Mi problema ( o puede que más bien no sea un problema, sino la solución a muchos de ellos o mi forma de afrontarlos), es que acostumbro a escribir mojando la pluma en el tintero de mis emociones y de mi realidad cotidiana. Y he concedido gustoso el acceso a mi vida a musas, ángeles, valquirias, presencias recurrentes y mujeres que han sido un regalo, una bendición o por el contrario, la maldición más cruel o el peor de los castigos. Y he llenado páginas con el recuerdo de sus besos, la sinceridad de sus abrazos, el ritmo de sus caderas al hacerme el amor y el inmenso dolor que me produjeron sus uñas arrancándome el alma a jirones, y sus colmillos hincándose en lo más profundo de mi corazón y saciando su sed con los litros de sentimientos que bombea ese músculo lleno de remiendos y de parches, pero que pese a todo, aún resiste.
No he necesitado buscar quien me inspirase lo más hermoso ni lo más desagradable, porque para mi suerte y al tiempo mi desgracia, a los quince años descubrí que había nacido para sentir, para amar y para sufrir, y como un cordero en pascua me entregué a ello solícito y deseoso de ofrecer un buen sacrificio.
Cada vez que me adormecieron el inconsciente con caricias y con guiños de ojos y pestañeos logrando subirme al altar donde me abrirían el pecho para ofrecer mi aún latente víscera sanguinolenta a los dioses, me entregué por completo a la catarsis literaria y dependiendo de lo que se buscase conseguir con aquel sangriento, dulce y en ocasiones placentero ritual, alcancé plasmar en negro sobre blanco las frases más hermosas, las palabras más acertadas y las metáforas más sinceras.

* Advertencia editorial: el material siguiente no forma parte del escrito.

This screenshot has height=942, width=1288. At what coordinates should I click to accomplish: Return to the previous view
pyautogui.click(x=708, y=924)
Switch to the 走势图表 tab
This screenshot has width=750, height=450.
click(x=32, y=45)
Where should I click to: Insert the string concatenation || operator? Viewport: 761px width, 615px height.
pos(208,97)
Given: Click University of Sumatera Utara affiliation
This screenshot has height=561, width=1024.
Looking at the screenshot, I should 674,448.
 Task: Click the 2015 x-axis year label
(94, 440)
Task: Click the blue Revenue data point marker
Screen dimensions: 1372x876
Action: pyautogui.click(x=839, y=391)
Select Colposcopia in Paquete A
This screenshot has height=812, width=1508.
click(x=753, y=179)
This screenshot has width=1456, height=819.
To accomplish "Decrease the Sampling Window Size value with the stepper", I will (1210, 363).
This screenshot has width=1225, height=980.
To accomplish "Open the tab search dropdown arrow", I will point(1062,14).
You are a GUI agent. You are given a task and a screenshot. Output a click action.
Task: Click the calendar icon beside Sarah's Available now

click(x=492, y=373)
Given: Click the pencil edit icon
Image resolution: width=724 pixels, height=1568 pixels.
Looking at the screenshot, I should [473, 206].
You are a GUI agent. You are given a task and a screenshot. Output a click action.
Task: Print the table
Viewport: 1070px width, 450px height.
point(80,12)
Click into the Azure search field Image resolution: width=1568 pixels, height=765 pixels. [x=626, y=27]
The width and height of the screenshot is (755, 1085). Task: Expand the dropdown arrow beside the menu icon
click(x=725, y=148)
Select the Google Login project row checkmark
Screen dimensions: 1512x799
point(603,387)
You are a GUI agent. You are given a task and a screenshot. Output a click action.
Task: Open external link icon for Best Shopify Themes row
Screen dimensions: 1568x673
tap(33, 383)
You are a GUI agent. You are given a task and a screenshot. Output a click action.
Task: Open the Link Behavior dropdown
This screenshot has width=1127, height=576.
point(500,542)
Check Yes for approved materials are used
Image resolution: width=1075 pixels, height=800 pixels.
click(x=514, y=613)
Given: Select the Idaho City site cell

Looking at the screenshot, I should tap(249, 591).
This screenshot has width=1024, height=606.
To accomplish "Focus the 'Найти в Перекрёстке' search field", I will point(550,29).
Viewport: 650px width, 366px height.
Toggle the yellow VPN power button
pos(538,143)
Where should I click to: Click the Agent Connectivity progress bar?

Y con ellas di forma a los versos más reales y a las páginas más completas y sorprendentes de esta tragicomedia que es mi vida.
Todas y cada una de las mujeres que han pasado por mi existencia, que me han permitido beber de sus labios, que me han acariciado la mejilla y me han revuelto el cabello clavando sus pupilas en mis azules pupilas, han sido adorables sacerdotisas del templo del amor o demoniacas guardianas de las puertas del más tenebroso de los infiernos. Y todas ellas me han inspirado una y otra vez y han alimentado esta creatividad necesitada de pasiones donde se gestan mis obras. Al llegar y al quedarse unas, y al despedirse para marcharse tan lejos como desee que se fueran otras, y en algunas ocasiones, al regresar a mi aquellas que volvieron tras haber escuchado el destino mis plegarias, todas, absolutamente todas, han dado sentido a mi vida y me han ayudado a crecer. Y a no perder la esperanza, ni la ilusión. Porque a pesar de todo sigo creyendo en el amor.
No necesito buscar la inspiración en esas deidades hijas de Zeus nacidas para alimentar las artes. El propio Dios se esmeró en facilitarme el camino para que aún tropezando en ocasiones, llegase allí donde he querido llegar. Y el camino es sinuoso y muchas veces duro, pero la compañía puede llegar a hacer que parezca una alfombra roja extendida para que la recorra descalzo, y puede también confundirte y desviarte hacía el túnel más oscuro y el precipicio más alto.
En cualquier caso y aunque no siempre sea fácil, buscaré alcanzar mi destino y escribir con letras de oro el final de este libro que es vivir.